HostOutOfMemory #
Node memory is filling up (< 10% left)
Alert Rule
alert: HostOutOfMemory
annotations:
description: |-
Node memory is filling up (< 10% left)
VALUE = {{ $value }}
LABELS = {{ $labels }}
runbook: https://srerun.github.io/prometheus-alerts/runbooks/node-exporter/hostoutofmemory/
summary: Host out of memory (instance {{ $labels.instance }})
expr: (node_memory_MemAvailable_bytes / node_memory_MemTotal_bytes * 100 < 10) * on(instance)
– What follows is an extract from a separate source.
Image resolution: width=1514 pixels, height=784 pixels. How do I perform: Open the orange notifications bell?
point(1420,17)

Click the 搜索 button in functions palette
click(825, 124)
group_left (nodename) node_uname_info{nodename=~".+"}
for: 2m
labels:
severity: warning
Here is a runbook for the HostOutOfMemory alert:
Meaning #
The HostOutOfMemory alert is triggered when a node’s available memory falls below 10% of its total memory capacity. This indicates that the node is running low on memory resources, which can cause performance issues, slow down applications, and even lead to crashes or errors.
Impact #
If left unaddressed, low memory can have significant impacts on the system and applications running on it. Some potential consequences include:
- Slow performance and response times
- Increased latency and timeouts
- Application crashes or errors
- Data loss or corruption
- Increased risk of security breaches
Diagnosis #
To diagnose the root cause of the HostOutOfMemory alert, follow these steps:
- Check the node’s memory usage patterns:
- Use Prometheus queries to inspect the node’s memory usage over time.
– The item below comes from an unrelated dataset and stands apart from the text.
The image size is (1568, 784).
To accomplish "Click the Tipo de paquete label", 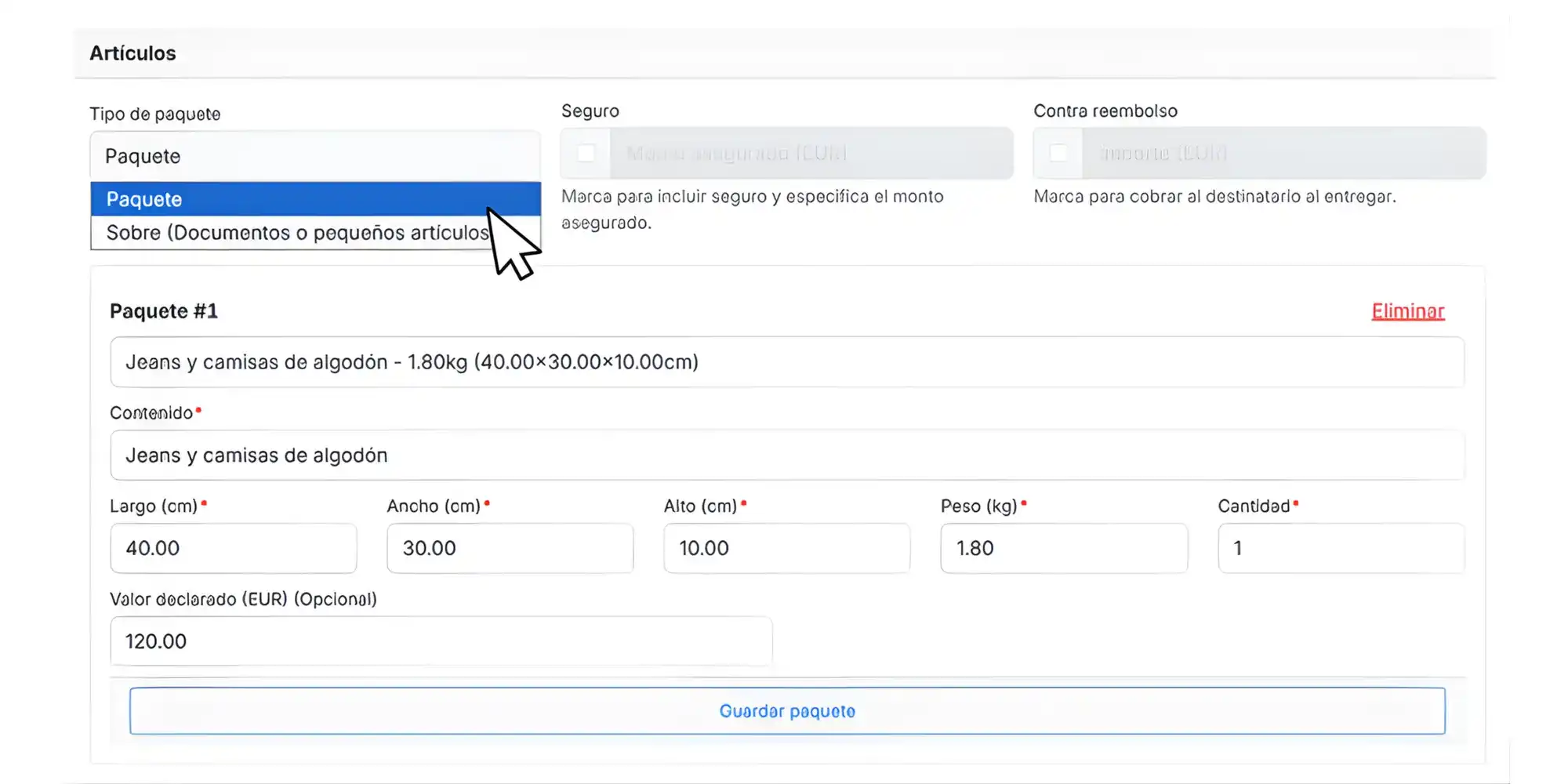I will pos(155,114).
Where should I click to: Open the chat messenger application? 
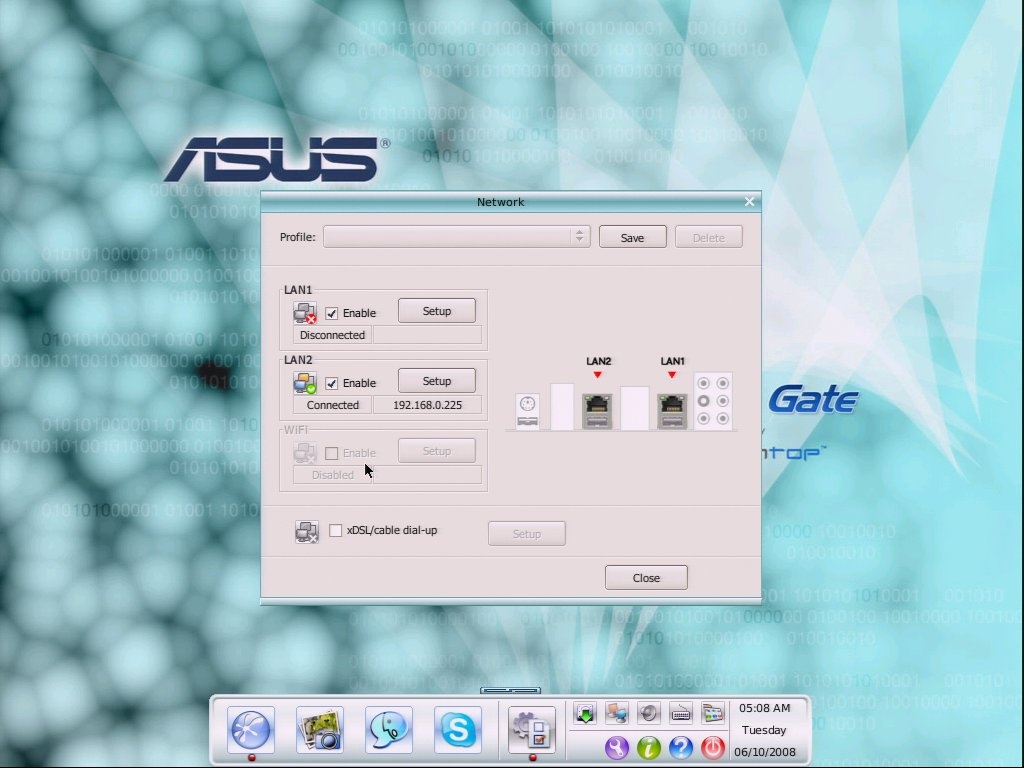coord(388,731)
- Look for trends, spikes, or anomalies in memory consumption.
- Identify resource-intensive processes:
- Use tools like
top
,htop
, orps
to identify processes consuming high amounts of memory. - Check for any memory leaks or inefficient memory allocation.
- Use tools like
- Review system configuration and resource allocation:
- Verify that the node has sufficient memory resources allocated.
- Check for any misconfigured resources, such as swap space or memory limits.
Mitigation #
To mitigate the HostOutOfMemory alert, follow these steps:
- Increase node memory capacity:
- Add more physical RAM to the node, if possible.
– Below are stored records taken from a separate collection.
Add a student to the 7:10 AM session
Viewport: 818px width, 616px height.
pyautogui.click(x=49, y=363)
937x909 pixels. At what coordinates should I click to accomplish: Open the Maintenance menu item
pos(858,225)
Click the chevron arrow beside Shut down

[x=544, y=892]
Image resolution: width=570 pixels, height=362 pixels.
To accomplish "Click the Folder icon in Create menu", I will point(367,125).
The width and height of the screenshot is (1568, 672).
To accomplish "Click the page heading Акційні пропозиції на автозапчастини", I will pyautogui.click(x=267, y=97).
- Consider migrating to a more powerful instance type or virtual machine.
- Optimize resource-intensive processes:
- Identify and fix memory leaks or inefficient memory allocation in applications.
- Optimize configuration and tuning for resource-intensive processes.
- Implement memory-saving measures:
- Consider implementing caching or buffering mechanisms to reduce memory usage.
- Implement memory-saving features, such as compression or data deduplication.
- Monitor and prevent future occurrences:
- Set up regular memory usage checks and alerts.
- Implement automated scripts to detect and respond to memory usage anomalies.
Remember to update the runbook
annotation in the Prometheus alert rule to point to this runbook, so that operators can easily access these instructions when the alert is triggered.